Saíto miró a la señora con ternura. Una nonagenaria que conservó hasta el final sus sentidos casi intactos. Y cuya sonrisa invertida señalaba su poca empatía en la vida. Ahora que lo pensaba, no la había visto sonreír hacía muchos años.

—Le encantará recibir su visita señora Hanako.

—Estaba apunto de salir. Pasaré por su casa.

—He dejado la puerta abierta. No hay nadie, estoy avisando a los vecinos.

—No se preocupe, me quedaré en su casa hasta que usted vuelva.

—Oh, no. no está en su casa, está en la mía. Se entra por arriba, junto a la carretera.

Tuvo que dar explicaciones a los vecinos, casi uno por uno.

—Cayó un árbol en la casa y...

—Que muerte más horrible. —respondió el anciano.

—No, no, señor Masato. Creo que en realidad murió de un infarto. El árbol no le hizo daño, solo causó daños a la vivienda.

—¿Que dice?—preguntó la esposa octogenaria de Masato a gritos.

—Que él se apaña con la vivienda —el anciano volvió a mirarle—, iremos en cuanto podamos para despedirnos de ella.

—Cuando deseen. No se preocupen.

Poco a poco repetía una y otra vez la misma historia ante la curiosidad de la vecindad. Todas personas mayores que se conocían desde niños.

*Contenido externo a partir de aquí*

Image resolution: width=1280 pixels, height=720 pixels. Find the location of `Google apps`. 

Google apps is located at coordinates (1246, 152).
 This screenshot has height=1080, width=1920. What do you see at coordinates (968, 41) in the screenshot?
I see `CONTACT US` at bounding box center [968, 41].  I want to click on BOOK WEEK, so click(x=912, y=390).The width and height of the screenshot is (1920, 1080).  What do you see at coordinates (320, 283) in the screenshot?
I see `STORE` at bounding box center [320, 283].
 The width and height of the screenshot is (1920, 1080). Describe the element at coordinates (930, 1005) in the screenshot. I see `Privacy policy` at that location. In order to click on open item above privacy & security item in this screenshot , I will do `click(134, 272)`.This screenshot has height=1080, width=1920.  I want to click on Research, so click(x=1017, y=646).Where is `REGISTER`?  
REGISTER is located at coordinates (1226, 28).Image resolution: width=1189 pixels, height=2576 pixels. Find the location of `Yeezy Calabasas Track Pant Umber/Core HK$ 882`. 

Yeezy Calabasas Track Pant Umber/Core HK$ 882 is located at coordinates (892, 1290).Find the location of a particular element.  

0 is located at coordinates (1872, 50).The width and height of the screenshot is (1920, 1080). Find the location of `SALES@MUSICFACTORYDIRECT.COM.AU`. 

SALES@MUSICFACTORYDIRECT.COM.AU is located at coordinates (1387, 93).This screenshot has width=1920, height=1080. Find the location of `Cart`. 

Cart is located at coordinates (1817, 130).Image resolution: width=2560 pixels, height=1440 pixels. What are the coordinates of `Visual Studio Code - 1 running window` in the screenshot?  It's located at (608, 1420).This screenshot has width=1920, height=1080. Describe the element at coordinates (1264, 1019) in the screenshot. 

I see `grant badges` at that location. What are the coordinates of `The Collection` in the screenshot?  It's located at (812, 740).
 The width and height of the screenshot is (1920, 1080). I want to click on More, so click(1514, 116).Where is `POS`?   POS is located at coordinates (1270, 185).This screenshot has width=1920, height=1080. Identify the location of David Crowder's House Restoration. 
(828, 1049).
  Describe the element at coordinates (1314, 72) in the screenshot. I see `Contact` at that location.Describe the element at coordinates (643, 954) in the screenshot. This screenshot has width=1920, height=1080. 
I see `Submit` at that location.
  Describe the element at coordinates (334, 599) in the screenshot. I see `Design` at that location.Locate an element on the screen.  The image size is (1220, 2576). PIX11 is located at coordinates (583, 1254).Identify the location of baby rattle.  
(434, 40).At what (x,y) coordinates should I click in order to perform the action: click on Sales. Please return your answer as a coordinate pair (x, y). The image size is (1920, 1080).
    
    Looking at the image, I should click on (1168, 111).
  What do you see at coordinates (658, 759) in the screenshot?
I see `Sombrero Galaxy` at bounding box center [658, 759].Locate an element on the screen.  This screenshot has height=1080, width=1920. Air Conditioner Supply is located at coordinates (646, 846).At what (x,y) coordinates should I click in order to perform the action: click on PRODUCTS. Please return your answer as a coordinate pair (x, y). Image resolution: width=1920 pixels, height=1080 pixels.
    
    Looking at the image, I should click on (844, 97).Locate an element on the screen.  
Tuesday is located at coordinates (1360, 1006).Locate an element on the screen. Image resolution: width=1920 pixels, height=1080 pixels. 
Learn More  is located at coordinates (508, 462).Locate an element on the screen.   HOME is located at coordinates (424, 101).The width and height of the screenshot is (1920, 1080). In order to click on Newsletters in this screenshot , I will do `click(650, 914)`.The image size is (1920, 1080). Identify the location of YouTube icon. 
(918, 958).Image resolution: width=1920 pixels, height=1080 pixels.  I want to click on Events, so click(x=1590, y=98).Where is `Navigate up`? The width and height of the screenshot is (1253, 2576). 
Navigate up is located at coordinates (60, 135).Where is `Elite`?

La tarde se echaba encima y el viento crecía por minutos. Algunas rachas le tambalean el cuerpo como un muñeco de trapo, haciéndole perder el equilibrio de camino a las visitas. Al bajar la pequeña pendiente hacia la casa de Sato se cruzó con un motorista en una Zanella verde y blanca, con maletín trasero y cesta delantera, que sufría subiendo aquella cuesta y que el viento zarandeaba igualmente. Le miró de reojo, sin perderle de vista y apuntando en su memoria todo lo posible, mochila gris, casco verde del color de la propia moto, delgado, parecía joven y de cuerpo pequeño. Un extraño en la zona después del cadáver encontrado en la carretera, era cuando menos sospechoso.